* [Task]: Please print each record below exactly as it is written.

* [Dataset entries]:
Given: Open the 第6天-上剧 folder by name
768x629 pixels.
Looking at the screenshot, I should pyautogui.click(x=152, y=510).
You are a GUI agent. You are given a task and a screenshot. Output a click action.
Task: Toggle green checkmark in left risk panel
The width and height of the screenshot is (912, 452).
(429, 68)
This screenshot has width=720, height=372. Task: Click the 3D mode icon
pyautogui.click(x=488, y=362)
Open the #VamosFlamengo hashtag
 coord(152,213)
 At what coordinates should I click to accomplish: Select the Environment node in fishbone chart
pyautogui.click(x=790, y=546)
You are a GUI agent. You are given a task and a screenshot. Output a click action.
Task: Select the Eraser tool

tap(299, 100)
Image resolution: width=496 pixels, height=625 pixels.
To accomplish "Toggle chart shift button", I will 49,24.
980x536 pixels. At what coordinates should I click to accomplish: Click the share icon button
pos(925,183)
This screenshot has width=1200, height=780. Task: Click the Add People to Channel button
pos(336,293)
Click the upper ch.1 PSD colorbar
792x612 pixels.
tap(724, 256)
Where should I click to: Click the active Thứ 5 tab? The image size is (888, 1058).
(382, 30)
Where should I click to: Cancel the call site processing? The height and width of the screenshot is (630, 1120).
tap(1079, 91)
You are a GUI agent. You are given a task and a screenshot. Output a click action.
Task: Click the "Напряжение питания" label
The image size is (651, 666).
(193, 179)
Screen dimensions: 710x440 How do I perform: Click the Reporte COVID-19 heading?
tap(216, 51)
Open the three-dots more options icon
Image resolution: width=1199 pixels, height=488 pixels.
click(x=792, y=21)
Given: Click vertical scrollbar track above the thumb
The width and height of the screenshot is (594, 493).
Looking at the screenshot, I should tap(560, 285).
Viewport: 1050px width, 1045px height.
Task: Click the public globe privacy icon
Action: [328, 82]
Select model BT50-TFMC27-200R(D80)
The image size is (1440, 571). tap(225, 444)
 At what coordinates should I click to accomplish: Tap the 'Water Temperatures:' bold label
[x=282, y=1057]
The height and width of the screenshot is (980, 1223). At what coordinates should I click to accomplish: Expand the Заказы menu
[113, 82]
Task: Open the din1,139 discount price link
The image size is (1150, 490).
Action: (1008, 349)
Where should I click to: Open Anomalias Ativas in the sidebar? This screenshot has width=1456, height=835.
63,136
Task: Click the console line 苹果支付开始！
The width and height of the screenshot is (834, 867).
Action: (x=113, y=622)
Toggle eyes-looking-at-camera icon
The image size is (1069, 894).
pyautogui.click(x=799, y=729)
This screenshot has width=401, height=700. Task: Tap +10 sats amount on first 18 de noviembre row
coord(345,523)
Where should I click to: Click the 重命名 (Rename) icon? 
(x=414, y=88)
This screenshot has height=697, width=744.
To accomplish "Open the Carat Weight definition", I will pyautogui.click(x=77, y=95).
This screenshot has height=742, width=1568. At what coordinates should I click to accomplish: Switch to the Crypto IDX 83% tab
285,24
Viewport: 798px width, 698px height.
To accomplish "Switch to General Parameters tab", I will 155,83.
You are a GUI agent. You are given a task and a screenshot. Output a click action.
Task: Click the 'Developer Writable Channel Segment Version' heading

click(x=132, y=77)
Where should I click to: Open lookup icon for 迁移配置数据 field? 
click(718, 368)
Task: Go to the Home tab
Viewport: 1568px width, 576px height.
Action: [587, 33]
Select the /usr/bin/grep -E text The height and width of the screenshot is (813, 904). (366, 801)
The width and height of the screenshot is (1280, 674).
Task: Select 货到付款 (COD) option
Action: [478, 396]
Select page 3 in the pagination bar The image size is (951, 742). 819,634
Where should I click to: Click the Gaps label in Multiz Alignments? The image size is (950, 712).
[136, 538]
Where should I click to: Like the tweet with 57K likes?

* [Result for this task]:
Given: Open the 第6天-上剧 folder by name
768x629 pixels.
Looking at the screenshot, I should pyautogui.click(x=152, y=510).
You are a GUI agent. You are given a task and a screenshot. Output a click action.
Task: Toggle green checkmark in left risk panel
The width and height of the screenshot is (912, 452).
(429, 68)
This screenshot has width=720, height=372. Task: Click the 3D mode icon
pyautogui.click(x=488, y=362)
Open the #VamosFlamengo hashtag
 coord(152,213)
 At what coordinates should I click to accomplish: Select the Environment node in fishbone chart
pyautogui.click(x=790, y=546)
You are a GUI agent. You are given a task and a screenshot. Output a click action.
Task: Select the Eraser tool

tap(299, 100)
Image resolution: width=496 pixels, height=625 pixels.
To accomplish "Toggle chart shift button", I will 49,24.
980x536 pixels. At what coordinates should I click to accomplish: Click the share icon button
pos(925,183)
This screenshot has width=1200, height=780. Task: Click the Add People to Channel button
pos(336,293)
Click the upper ch.1 PSD colorbar
792x612 pixels.
tap(724, 256)
Where should I click to: Click the active Thứ 5 tab? The image size is (888, 1058).
(382, 30)
Where should I click to: Cancel the call site processing? The height and width of the screenshot is (630, 1120).
tap(1079, 91)
You are a GUI agent. You are given a task and a screenshot. Output a click action.
Task: Click the "Напряжение питания" label
The image size is (651, 666).
(193, 179)
Screen dimensions: 710x440 How do I perform: Click the Reporte COVID-19 heading?
tap(216, 51)
Open the three-dots more options icon
Image resolution: width=1199 pixels, height=488 pixels.
click(x=792, y=21)
Given: Click vertical scrollbar track above the thumb
The width and height of the screenshot is (594, 493).
Looking at the screenshot, I should tap(560, 285).
Viewport: 1050px width, 1045px height.
Task: Click the public globe privacy icon
Action: [328, 82]
Select model BT50-TFMC27-200R(D80)
The image size is (1440, 571). tap(225, 444)
 At what coordinates should I click to accomplish: Tap the 'Water Temperatures:' bold label
[x=282, y=1057]
The height and width of the screenshot is (980, 1223). At what coordinates should I click to accomplish: Expand the Заказы menu
[113, 82]
Task: Open the din1,139 discount price link
The image size is (1150, 490).
Action: (1008, 349)
Where should I click to: Open Anomalias Ativas in the sidebar? This screenshot has width=1456, height=835.
63,136
Task: Click the console line 苹果支付开始！
The width and height of the screenshot is (834, 867).
Action: (x=113, y=622)
Toggle eyes-looking-at-camera icon
The image size is (1069, 894).
pyautogui.click(x=799, y=729)
This screenshot has width=401, height=700. Task: Tap +10 sats amount on first 18 de noviembre row
coord(345,523)
Where should I click to: Click the 重命名 (Rename) icon? 
(x=414, y=88)
This screenshot has height=697, width=744.
To accomplish "Open the Carat Weight definition", I will pyautogui.click(x=77, y=95).
This screenshot has height=742, width=1568. At what coordinates should I click to accomplish: Switch to the Crypto IDX 83% tab
285,24
Viewport: 798px width, 698px height.
To accomplish "Switch to General Parameters tab", I will 155,83.
You are a GUI agent. You are given a task and a screenshot. Output a click action.
Task: Click the 'Developer Writable Channel Segment Version' heading

click(x=132, y=77)
Where should I click to: Open lookup icon for 迁移配置数据 field? 
click(718, 368)
Task: Go to the Home tab
Viewport: 1568px width, 576px height.
Action: [587, 33]
Select the /usr/bin/grep -E text The height and width of the screenshot is (813, 904). (366, 801)
The width and height of the screenshot is (1280, 674).
Task: Select 货到付款 (COD) option
Action: [478, 396]
Select page 3 in the pagination bar The image size is (951, 742). 819,634
Where should I click to: Click the Gaps label in Multiz Alignments? The image size is (950, 712).
[136, 538]
Where should I click to: Like the tweet with 57K likes?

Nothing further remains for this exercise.